Is it morally obligatory to acquire a patient’s consent before posthumously removing her organs for transplantation? Call the affirmative answer to this question, the consent requirement. Biomedical consensus and standard medical practice requires that we obtain the informed consent of patients before performing invasive procedures on their bodies. The most widely cited justification for the consent requirement is that gaining a patient’s consent respects her autonomy. This requirement to gain consent is reflected in the official organ procurement policy of the United States, which states that a patient or her next of kin must give their explicit consent before the patient’s organs are removed for transplantation.

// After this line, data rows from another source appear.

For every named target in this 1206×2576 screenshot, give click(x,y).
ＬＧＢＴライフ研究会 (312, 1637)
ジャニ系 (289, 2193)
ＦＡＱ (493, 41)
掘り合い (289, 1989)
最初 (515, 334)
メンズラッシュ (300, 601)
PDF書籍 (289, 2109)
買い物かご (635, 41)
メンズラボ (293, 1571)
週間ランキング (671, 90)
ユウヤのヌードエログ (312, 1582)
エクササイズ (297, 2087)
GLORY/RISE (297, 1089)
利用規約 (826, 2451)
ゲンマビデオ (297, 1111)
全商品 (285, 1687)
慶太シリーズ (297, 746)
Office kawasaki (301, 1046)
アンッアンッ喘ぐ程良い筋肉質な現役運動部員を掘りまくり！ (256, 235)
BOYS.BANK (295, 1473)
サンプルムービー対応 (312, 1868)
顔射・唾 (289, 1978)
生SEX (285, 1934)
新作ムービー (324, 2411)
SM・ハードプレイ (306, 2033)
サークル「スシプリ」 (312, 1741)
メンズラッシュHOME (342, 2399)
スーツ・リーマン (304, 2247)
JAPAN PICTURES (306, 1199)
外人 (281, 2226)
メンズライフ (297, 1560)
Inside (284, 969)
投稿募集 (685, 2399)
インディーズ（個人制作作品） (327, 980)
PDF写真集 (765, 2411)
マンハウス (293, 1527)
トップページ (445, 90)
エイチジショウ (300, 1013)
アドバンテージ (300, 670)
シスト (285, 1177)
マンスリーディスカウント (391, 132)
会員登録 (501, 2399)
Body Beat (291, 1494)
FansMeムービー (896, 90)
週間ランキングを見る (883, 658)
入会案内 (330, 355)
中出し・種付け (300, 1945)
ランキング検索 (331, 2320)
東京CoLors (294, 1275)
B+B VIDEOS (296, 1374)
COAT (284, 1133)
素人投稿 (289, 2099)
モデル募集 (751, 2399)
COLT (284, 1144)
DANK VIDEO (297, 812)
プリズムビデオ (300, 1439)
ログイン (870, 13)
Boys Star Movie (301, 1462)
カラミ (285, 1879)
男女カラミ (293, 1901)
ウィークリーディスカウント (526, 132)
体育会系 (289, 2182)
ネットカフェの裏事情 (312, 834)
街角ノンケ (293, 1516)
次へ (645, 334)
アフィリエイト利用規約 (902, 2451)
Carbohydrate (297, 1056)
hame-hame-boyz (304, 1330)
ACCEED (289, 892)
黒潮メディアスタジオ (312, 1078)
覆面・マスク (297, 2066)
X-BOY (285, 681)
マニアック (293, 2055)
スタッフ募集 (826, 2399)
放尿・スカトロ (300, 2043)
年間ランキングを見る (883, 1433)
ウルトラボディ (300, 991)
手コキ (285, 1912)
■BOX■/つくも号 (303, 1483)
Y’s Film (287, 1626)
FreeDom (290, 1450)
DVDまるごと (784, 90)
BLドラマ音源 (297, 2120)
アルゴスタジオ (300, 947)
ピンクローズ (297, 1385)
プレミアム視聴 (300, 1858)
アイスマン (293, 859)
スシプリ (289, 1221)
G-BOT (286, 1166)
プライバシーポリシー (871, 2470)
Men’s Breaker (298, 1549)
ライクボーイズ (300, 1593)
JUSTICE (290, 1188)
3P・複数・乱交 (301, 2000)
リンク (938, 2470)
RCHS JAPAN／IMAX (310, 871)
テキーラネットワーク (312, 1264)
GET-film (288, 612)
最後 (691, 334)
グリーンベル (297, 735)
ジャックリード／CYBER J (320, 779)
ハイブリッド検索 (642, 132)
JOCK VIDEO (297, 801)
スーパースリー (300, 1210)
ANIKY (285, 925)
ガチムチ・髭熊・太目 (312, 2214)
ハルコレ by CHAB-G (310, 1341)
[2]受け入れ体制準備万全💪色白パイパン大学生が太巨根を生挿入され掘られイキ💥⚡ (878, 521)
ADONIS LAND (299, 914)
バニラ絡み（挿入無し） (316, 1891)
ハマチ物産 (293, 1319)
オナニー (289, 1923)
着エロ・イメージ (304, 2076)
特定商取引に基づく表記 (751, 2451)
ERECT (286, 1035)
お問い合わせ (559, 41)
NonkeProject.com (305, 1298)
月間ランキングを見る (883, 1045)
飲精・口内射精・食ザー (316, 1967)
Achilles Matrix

In this talk, I will argue that the current U.S. policy has it wrong in two important ways. First, I argue that obtaining a patient’s actual consent before her organs are removed is not necessary to respect her autonomy. Second, I argue that the kind of consent that is currently sought by organ procurement policy in the U.S. is not sufficient to respect patient autonomy. This implies that if the current policy of obtaining consent is to remain, it ought to be revised in a way that sufficiently respects patient autonomy.